▸ **DOKUMENT**
---------------

Doppelbesteuerung durch Erbschaftsteuer bzw. Schenkungsteuer und Einkommensteuer?

12.04.2021
Juergen_Grosskopf-Dibs_3



Ein Beitrag von
Jürgen Großkopf-Dibs
,
Partner bei MUNKERT & PARTNER
Wirtschaftsjurist (Univ. Bayreuth), Rechtsanwalt, Steuerberater

Doppelbesteuerung durch Erbschaft-/Schenkungsteuer und Einkommensteuer?

Ein zentraler Aspekt der Nachfolgeplanung liegt erfahrungsgemäß bei der Betrachtung der mit einem Vermögensübergang einhergehenden steuerlichen Folgen nach dem Erbschaftsteuergesetz einerseits sowie dem Einkommensteuergesetz andererseits. Zwar lassen sich in der Praxis einige Nachfolgeszenarien hinsichtlich deren steuerlicher Auswirkung konkret zuordnen, allerdings haben Erbschaftsteuer einerseits und Einkommensteuer andererseits Berührungspunkte, da beide Steuerarten auf denselben Steuergegenstand – den Vermögenszuwachs beim Erwerber – zugreifen. Nach wie vor fehlt es an einer gesetzlichen Rangordnung zwischen den beiden Steuerarten, so dass das Verhältnis zwischen dem Erbschaftsteuer-/Schenkungsteuerrecht auf der einen Seite und dem Einkommensteuerrecht auf der anderen Seite als noch nicht abschließend geklärt bezeichnet werden kann.

---------------

Beantworten Sie die folgenden Fragen anhand des Dokuments.
(a) Bei welcher Kanzlei ist der Verfasser Partner?
(b) Auf welchen Steuergegenstand greifen Erbschaftsteuer und Einkommensteuer laut Dokument beide zu?
(c) Woran fehlt es zwischen den beiden Steuerarten nach wie vor?

▸ **EINTRÄGE**
---------------

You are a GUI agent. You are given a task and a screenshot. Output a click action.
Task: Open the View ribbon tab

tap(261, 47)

---------------

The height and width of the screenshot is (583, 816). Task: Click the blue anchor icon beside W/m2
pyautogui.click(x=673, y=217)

---------------

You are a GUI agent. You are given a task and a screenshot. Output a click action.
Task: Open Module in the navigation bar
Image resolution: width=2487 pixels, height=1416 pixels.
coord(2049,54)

---------------

▸ **ERGEBNIS**
(a) MUNKERT & PARTNER
(b) Den Vermögenszuwachs beim Erwerber
(c) An einer gesetzlichen Rangordnung